Pierre Moussa und sein „Libanon Ensemble“ begeisterte nicht nur mit Tänzen aus seiner Heimat, sondern auch in einem spektakulären Duett mit Kalima, welches die Zuschauer nicht mehr auf den Stühlen hielt! Besonderes Lob verdienen die 5 engagierten Tänzerinnen, die an Kalimas Seite als „Ensemble Kalima“ mittlerweile in ganz Deutschland bekannt sind. Sie zeigten in großer Harmonie einen wundervollen Doppelschleiertanz und einen fröhlichen Baladi.
Auch die Gruppe „Amar el Layali“ konnte sich sehen lassen! Sie überzeugten als Amazonen in einer ausgefallenen Säbel-Choreografie ebenso wie mit einem feurigen spanisch-arabischen Tanz! Die selbstdeklamierte „Shimmy-Queen“ Leyla Jouvana aus Duisburg mit ihrem Ehemann, dem Trommler Roland, heizten den Zuschauern sowohl mit einem fetzigen Trommelsolo, als auch mit einem übermütigen Zigeunertanz ein. Carina Stefania, extra aus Barcelona eingeflogen, wo sie ein Choreographiestudium absolviert, entlockte mit Ihrem ausdrucksvollen Tanz, aus Contemporary und Flamenco zu einem leidenschaftlichen spanischen Liebeslied so manchen Zuschauer einen mitfühlenden Seufzer. In ihrem anschließenden Latin Mix zeigte sie die verschiedenen Lateinamerikanischen Tanzarten als Einblick in ihr ab März monatlich startendes Latin-Projekt.

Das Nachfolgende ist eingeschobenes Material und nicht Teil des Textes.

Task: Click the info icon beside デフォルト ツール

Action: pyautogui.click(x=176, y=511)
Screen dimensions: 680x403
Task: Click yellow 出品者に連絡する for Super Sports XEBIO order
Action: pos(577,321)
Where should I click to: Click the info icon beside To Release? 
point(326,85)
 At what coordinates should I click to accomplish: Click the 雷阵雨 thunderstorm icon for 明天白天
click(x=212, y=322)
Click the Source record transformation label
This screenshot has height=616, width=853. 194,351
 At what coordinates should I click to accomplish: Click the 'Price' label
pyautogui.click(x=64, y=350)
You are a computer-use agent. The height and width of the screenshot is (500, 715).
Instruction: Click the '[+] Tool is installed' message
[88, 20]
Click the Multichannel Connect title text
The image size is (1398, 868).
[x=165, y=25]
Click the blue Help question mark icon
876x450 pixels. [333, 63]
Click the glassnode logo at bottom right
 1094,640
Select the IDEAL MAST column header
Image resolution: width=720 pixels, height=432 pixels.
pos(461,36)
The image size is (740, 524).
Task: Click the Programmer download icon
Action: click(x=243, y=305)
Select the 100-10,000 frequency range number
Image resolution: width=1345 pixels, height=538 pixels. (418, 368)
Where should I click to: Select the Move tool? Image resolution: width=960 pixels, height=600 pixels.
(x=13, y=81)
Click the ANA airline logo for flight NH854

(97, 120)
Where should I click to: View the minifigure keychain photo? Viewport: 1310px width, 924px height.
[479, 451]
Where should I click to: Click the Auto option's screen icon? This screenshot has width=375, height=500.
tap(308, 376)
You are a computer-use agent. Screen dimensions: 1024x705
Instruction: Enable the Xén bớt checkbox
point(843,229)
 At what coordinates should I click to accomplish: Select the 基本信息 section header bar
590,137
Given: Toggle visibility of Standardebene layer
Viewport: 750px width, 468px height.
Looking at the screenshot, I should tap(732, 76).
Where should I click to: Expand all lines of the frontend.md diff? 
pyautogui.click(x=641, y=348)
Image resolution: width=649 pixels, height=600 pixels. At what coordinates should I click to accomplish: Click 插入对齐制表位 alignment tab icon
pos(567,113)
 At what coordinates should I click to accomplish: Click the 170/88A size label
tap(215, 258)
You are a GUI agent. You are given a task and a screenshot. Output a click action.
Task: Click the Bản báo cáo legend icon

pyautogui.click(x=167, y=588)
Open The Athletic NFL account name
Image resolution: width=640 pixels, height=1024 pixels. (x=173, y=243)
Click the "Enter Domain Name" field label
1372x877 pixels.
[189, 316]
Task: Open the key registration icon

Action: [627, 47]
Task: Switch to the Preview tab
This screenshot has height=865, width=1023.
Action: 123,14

Viel Ausdruck sah man auch in Kalimas klassischer Tanzimprovisation. Elegant tanzte sie sich in die Herzen der Zuschauer und wurde mit tosendem Applaus belohnt! Zum Abschluss sah man alle Tänzerinnen aus Kalimas Tanz-Oase in einer gemeinsamen Choreographie! Gefangen von dem abwechslungsreichen Tanzprogramm hatte man das Gefühl, daß die Zuschauer nach dem großen Finale mit über 70 Künstlern gar nicht nach Hause gehen wollten!
Sicher ist, daß der Umzug von der Aula Kuniberg in das Bürgerhaus Süd, mit mehr Plätzen und einer professionelleren Ausstattung an Licht und Ton, die ohnehin jedes Jahr besser werdende Show in diesem Jahr zu einem besonders großen Erfolg werden ließ!